# Safe MH Parking near London for an Italian visitor



## peter1954 (May 2, 2011)

I come from Toscany, Italy, I plan to visit London but I would like to park my motorhome in somewhere safe park, to avoid pay LEZ (£ 100 per day is crazy) and go in hotel in city center. Can you suggest to me a solution and give me addresses?
Tanks a lot
Peter


----------



## eddied (May 9, 2005)

*London and LEZ*

 Ciao Peter, and welcome.
If you log onto www.camperonline.it you will find lots of posts relating to London's LEZ, and advice on how to obtain and fill in the forms in Italian. If your camper is fairly modern, you will find that you are exempt from payment; but you MUST register. Also look up information from the Caravan Club on the Abbey Wood or Crystal Palace campsites.
You do not need to go to the expense of finding an expensive hotel in Central London. Public transport from these campsites is frequent.
saluti,
eddied


----------



## spykal (May 9, 2005)

Hello Peter

I have separated your post into a thread of it's own which, I hope, will help you get a few more suggestions and the the information that you require.

Welcome to MHF


Mike


----------



## tonyt (May 25, 2005)

It might be worth it if you joined the Caravan Club and then parked and camped at a CL site near to London and used the train to go into London. Much much cheaper to using London hotels.

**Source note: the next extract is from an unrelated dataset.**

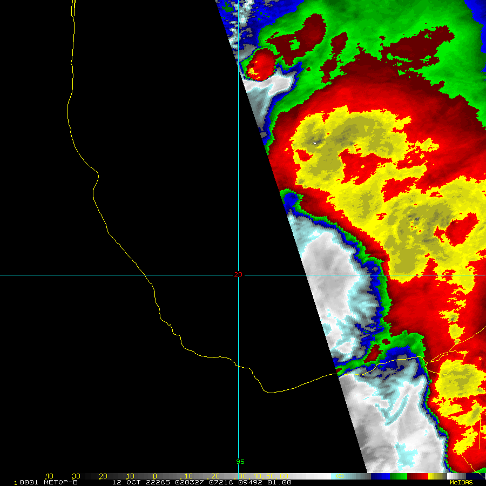Pick the red segment of color scale

[417, 476]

We do have details here of such a site but can only be viewed by MHF subscribers.

If you would like to do as I suggest, come back here and we can give you details of how to join the Caravan Club and at what cost together with details of some small campsites (CLs).


----------



## peedee (May 10, 2005)

*Re: London and LEZ*



eddied said:


> Also look up information from the Caravan Club on the Abbey Wood or Crystal Palace campsites.
> eddied


Both of the above sites are in the LEZ. It would help to know when and how long you want to visit London and the UK. The rules for the LEZ are changing all the time and if your visit is next year for the Olympics there will be many temporary sites for caravans and motorhomes being set up all of which should be close to public transport routes.

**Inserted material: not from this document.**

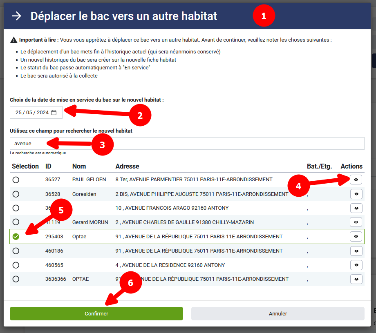Preview habitat PAUL GELOEN with the eye icon

click(x=356, y=180)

If you plan a lengthy stay it may be of benefit to join one of the British Clubs.

peedee


----------



## Losos (Oct 28, 2009)

Peter - Inner city London Hotels are *horrendously expensive *and as people have suggested you will be much better off by staying outside the M25 and 'commuting' *in to town each day*, you may have to put up with being 'sardined' into a train in the rush hour but you'll find they are frequent and not too expensive, especially if you get a weekly or monthly ticket (Depending how long you are staying)


----------



## peter1954 (May 2, 2011)

Grazie a tutti, tanks to every body for yours suggestion 
Saluti


----------



## julie1 (Sep 21, 2009)

peter1954 said:


> I come from Toscany, Italy, I plan to visit London but I would like to park my motorhome in somewhere safe park, to avoid pay LEZ (£ 100 per day is crazy) and go in hotel in city center. Can you suggest to me a solution and give me addresses?
> Tanks a lot
> Peter


Hello and Welcome Peter

There is a Caravan Club site at Redhill, Surrey (Alderstead Heath Caravan Club site). They say they are the only site within the M25 but are excluded from the LEZ. There is also a train link to London but it does not say how far this is from the site. It might be worth becoming a member of the Caravan Club as you will get good discounts. (www.caravanclub.co.uk). There are excellent midweek discounts for members at this site. 
We were in London 3 weeks ago and stayed at the Abbey Wood site which is excellent and not far from the train station.
If you use the rail network you can get 2 for 1 admission on a lot of attractions including the Tower of London and the London Eye. You can obtain the leaflet from the train station which includes the discount vouchers. You will need to present a voucher and show your train ticket on admission to the attraction. This will save you a lot of money. 
Ciao, Julie


----------